Exercise instructions |
Lines where the string "will" appears are to be copied from the entries below.

Extracted records |
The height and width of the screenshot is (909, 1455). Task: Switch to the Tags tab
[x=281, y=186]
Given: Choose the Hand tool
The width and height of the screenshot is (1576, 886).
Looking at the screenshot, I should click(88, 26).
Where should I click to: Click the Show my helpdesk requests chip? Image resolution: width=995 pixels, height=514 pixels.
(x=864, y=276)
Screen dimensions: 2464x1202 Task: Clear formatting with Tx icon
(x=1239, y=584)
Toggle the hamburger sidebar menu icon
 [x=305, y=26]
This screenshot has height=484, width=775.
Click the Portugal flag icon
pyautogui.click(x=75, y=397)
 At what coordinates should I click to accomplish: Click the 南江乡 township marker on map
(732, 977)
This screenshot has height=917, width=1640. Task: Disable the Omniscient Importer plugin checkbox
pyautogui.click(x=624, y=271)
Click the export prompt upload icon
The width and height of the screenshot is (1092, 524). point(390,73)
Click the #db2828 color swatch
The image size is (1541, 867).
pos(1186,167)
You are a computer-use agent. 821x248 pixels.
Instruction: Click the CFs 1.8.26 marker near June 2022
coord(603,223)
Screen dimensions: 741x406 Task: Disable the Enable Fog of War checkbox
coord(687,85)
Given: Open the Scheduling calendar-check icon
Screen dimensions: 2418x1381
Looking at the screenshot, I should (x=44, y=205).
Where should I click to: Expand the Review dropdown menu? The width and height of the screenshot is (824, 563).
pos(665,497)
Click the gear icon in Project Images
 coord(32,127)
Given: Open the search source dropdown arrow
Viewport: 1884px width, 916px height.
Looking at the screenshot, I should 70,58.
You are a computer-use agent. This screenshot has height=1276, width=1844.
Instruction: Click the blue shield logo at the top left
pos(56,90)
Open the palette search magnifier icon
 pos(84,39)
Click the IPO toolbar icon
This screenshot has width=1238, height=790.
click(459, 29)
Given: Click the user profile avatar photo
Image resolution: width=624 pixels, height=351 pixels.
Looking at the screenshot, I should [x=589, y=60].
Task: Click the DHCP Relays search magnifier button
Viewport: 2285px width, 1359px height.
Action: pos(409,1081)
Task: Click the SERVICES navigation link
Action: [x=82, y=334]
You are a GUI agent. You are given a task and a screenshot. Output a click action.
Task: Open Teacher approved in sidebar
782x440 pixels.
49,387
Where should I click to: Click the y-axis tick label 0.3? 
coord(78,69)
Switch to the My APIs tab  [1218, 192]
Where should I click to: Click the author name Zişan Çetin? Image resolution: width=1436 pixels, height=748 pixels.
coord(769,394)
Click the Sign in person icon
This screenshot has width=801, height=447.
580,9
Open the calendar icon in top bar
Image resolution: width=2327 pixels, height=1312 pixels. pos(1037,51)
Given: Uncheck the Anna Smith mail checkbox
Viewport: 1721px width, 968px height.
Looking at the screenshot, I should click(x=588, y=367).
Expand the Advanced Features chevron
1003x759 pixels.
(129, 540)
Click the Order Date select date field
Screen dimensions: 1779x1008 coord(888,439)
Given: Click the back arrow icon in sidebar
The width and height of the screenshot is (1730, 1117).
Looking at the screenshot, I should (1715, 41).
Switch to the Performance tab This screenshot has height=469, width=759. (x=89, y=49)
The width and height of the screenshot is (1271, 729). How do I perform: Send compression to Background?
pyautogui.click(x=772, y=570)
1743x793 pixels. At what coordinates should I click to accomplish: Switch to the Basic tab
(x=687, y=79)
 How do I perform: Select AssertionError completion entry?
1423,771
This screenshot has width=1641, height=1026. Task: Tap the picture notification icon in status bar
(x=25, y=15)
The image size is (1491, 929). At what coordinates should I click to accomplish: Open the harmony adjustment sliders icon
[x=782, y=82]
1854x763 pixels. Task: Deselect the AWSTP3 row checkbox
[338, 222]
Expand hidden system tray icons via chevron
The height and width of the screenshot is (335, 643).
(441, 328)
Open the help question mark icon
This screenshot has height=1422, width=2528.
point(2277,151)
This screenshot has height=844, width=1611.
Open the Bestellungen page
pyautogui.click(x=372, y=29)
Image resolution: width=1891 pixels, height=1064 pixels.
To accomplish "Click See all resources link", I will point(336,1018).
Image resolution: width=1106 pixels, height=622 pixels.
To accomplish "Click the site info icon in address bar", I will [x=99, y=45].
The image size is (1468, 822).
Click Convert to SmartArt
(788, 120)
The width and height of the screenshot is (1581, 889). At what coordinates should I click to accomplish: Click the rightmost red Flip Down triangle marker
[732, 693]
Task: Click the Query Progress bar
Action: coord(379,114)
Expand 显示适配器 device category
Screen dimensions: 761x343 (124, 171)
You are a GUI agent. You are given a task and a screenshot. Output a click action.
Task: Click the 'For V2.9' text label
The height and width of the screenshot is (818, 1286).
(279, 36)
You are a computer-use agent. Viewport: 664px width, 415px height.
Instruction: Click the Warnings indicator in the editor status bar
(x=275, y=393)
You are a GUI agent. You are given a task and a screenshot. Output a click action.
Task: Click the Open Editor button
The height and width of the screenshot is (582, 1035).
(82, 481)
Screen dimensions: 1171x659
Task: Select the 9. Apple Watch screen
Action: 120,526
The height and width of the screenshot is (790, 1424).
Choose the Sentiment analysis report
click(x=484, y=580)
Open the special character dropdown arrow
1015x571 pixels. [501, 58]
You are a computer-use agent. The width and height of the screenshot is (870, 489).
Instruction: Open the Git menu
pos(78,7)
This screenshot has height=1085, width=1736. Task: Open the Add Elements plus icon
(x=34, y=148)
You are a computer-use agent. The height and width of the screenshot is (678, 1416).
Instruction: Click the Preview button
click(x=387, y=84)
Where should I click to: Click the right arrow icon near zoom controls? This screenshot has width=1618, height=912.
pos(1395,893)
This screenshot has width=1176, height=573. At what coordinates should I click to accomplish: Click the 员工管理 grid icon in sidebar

Answer for this exercise |
To accomplish "Click See all resources link", I will point(336,1018).
To accomplish "Click the site info icon in address bar", I will [x=99, y=45].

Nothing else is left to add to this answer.